Scott doesn’t care about tax payers. This is about taking away local control and bargaining power.
Teachers unions have a death grip on VT politics. While VT schools are good – outcomes are only average for the US – our state-wide spending per student is outrageous, one of the highest in the country. When are the dems of VT going to tackle this problem? Our roads are are a mess, social programs are suffering, homeowners are suffering, the business climate is horrible, the working population is shrinking and VT retirees cannot afford to stay in their homes. All this while teachers get raises every year, schools are overstaffed and the student numbers have been declining for years. It should come as no surprise that when act 46 was promulgated, the teachers unions were not even mentioned, or impacted. It’s way past time for the State to take a long hard look at public service unions and their excessive political power. It is not good for the State, its budget or the long suffering taxpayers of Vermont.
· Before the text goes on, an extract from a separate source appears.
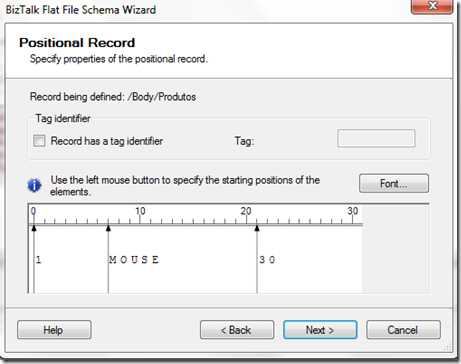Click the value 30 in record preview
The width and height of the screenshot is (461, 364).
pos(267,260)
“Take up the cause, Penelope. Get wages in Vermont increased across the board instead of trying to strip the wages of a few to make yourself feel better.”
First, this debate is about negotiating teachers’ healthcare benefits on a statewide basis. It is not about wages or how they are negotiated.
Second, no one is talking about “stripping” anybody’s wages. Penelope only mentioned not raising them further. Your talk of “stripping” teachers wages is a propaganda job.
Third, so your answer to the property tax crisis that’s hurting Vermont taxpayers, and to the uneven bargaining power between the statewide teachers union and the local school boards, is to say, “Don’t touch my Cadillac wages and benefits. Instead, ask your employer for a Cadillac for yourself!” Really? That’s you answer to this issue?
Fourth, if magically all Vermonters suddenly got a raise to match the teachers’ wages and benefits, the teachers union would instantly want another raise so they’d be better off again than the lowly taxpayers who support them. After all, all animals are equal but some are more equal than others.
Lastly, there is no rational case to be made against bargaining over healthcare benefits with the teachers union on a statewide basis in the tiny state of Vermont. Democratic Governor Dean and Democratic House Speaker Ralph Wright — himself a teacher — both supported a statewide teachers contract years ago. And the fact is that public school education is largely a statewide business now anyway. The only reason to keep the current system is so that the union can continue to overpower local school boards on a divide and conquer basis and get disproportionate wage and benefit increases, year after year, at taxpayer expense.